TV

The Amazing Grace of Netflix’s Losers

Aarik Danielsen

Pop culture rarely projects the true art of losing.

Walk around any bookstore and you find history is written by the winners—as well as most self-help books and leadership how-tos. Multiplexes are filled with stories of people encountering overwhelming odds, only to overcome them and embed unrealistic ideas about success and struggle.

That’s why a show like Netflix’s Losers is so refreshing and subversive. Comprised of eight episodes, Losers trains its eye on athletes whose claims to fame rank among the worst moments of their lives. Steeped in failure and frustration, these stories don’t boast the miraculous finishes or clutch comebacks we typically revere and record. Instead, they flip the script, showing us what a good loser really looks like.

Early in the first episode, Ron Shelton sums up the show’s through line. The writer and director of several of the late-20th century’s greatest sports films—Bull Durham, White Men Can’t Jump, and Tin Cup—wisely disrupts our economy of winning and losing.

"I think we get it wrong a lot, especially in this country,” Shelton says. “It's all about winning. ...People who are considered winners are, in my mind, some of the great losers of all time. And people who are called losers are, to me, some of the great winners of all time."

Shelton sounds an echo of 1 Corinthians 1:18-31. There, Paul illustrates a stunning truth: God builds his church out of losers, declaring them great in his love and knocking “winners” off the worldly laurels they trust to justify themselves. “Brothers and sisters, think of what you were when you were called,” Paul writes. “Not many of you were wise by human standards; not many were influential; not many were of noble birth. But God chose the foolish things of the world to shame the wise; God chose the weak things of the world to shame the strong.”

God builds his church out of losers, declaring them great in his love.

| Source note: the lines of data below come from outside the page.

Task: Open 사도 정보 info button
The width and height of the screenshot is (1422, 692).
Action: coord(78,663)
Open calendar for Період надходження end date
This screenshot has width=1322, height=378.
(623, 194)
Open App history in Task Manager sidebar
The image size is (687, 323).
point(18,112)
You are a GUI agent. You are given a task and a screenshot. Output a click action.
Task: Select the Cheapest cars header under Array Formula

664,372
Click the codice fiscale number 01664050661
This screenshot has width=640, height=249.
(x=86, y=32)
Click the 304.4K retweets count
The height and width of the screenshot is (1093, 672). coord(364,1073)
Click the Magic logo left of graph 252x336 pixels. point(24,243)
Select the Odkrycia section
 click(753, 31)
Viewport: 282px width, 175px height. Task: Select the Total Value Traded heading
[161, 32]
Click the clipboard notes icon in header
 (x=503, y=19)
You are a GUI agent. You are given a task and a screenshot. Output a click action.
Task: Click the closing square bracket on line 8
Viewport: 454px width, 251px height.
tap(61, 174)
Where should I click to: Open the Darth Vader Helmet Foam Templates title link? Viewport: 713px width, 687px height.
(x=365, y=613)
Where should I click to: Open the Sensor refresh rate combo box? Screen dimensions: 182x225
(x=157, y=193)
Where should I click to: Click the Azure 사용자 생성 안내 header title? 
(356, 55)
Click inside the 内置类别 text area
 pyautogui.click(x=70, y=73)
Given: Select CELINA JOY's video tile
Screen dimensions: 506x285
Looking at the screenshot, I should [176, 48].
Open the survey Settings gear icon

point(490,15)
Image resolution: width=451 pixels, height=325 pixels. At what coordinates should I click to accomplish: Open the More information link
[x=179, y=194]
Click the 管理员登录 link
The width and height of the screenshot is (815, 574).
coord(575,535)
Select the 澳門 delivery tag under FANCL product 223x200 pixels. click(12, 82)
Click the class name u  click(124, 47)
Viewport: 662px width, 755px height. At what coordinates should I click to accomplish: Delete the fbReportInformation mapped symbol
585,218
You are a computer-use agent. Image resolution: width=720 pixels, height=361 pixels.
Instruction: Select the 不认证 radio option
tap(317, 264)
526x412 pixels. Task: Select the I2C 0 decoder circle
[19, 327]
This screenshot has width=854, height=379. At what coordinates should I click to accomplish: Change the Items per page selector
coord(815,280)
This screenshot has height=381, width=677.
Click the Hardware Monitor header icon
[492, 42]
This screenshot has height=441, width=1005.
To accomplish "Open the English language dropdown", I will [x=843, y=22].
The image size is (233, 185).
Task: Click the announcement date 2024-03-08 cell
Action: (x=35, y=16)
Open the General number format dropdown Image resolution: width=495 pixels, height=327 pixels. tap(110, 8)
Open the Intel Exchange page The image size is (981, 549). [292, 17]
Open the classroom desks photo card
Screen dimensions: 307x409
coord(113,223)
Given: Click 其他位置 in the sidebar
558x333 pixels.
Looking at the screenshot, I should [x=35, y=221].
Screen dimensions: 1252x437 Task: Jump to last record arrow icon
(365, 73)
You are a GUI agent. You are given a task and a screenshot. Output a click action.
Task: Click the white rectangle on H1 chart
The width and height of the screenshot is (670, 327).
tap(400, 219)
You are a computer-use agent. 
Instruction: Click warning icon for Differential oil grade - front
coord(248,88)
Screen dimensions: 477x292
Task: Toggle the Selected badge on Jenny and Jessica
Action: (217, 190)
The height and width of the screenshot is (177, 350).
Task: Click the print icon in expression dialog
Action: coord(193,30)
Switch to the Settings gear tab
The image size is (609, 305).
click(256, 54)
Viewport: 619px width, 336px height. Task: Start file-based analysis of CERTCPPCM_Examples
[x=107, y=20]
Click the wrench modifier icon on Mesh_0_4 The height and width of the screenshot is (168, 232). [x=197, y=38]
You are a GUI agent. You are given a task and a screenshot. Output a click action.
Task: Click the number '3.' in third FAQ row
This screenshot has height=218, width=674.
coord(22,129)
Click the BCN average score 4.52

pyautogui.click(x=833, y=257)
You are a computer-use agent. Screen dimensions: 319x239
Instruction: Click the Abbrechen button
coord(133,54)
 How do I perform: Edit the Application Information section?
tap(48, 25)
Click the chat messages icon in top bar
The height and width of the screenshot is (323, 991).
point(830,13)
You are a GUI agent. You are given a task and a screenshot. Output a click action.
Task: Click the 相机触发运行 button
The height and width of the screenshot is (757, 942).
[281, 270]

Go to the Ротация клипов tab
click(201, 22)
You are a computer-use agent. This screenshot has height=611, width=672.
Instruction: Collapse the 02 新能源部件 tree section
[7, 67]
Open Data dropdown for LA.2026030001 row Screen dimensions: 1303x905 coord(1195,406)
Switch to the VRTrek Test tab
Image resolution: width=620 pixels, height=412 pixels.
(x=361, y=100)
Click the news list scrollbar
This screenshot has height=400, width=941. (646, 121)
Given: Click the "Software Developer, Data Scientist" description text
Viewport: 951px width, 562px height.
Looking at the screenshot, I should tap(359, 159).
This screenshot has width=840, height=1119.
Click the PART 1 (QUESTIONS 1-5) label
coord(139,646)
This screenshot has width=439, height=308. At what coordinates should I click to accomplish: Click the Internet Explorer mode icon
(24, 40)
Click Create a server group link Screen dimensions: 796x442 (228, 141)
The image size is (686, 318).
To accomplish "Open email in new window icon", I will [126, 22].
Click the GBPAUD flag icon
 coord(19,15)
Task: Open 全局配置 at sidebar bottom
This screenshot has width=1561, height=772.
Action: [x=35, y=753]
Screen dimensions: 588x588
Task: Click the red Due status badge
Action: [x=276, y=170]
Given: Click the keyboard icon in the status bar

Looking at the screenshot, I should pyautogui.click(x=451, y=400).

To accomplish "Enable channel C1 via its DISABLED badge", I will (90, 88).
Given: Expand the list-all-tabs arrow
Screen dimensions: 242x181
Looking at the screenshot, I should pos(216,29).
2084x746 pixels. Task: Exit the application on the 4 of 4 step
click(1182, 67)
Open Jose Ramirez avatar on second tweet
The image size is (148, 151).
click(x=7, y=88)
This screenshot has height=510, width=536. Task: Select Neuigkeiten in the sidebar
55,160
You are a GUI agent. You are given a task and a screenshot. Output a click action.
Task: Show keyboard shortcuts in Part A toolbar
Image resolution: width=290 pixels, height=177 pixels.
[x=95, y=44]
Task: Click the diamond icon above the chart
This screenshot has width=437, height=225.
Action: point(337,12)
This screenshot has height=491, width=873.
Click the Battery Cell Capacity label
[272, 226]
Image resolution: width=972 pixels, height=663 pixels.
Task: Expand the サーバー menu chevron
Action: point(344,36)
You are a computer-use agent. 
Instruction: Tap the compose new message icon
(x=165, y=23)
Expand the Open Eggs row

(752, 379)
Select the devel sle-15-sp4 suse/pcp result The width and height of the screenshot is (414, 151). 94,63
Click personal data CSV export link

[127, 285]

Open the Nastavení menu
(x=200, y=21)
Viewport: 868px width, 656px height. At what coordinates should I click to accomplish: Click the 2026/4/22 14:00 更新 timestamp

Losers says “Amen” in its own way, shaming our perception of winning through the testimony of those the world places in the “L” column. We access a different sort of wisdom, stepping into the running shoes of Mauro Prosperi as he navigates the grueling Marathon Des Sable in Morocco. Thrown off course by a sandstorm, he forages sustenance from stomach-turning sources and becomes despondent to the point of suicide before being rescued. His experience illustrates the peril and loneliness found in the valley of the shadow of death.

Canadian curler Pat Ryan, who assumed, then prematurely celebrated, a national championship in 1985 only to lose in dramatic fashion, gives new shape and spin to the truth that great pride precedes a great fall. Making a harrowing trek with Iditarod racer Aliy Zirkle, whose already-legendary resolve is tested when she nearly loses her life to a renegade snowmobile driver, we trace the biblical path from suffering through perseverance, and on to character and hope.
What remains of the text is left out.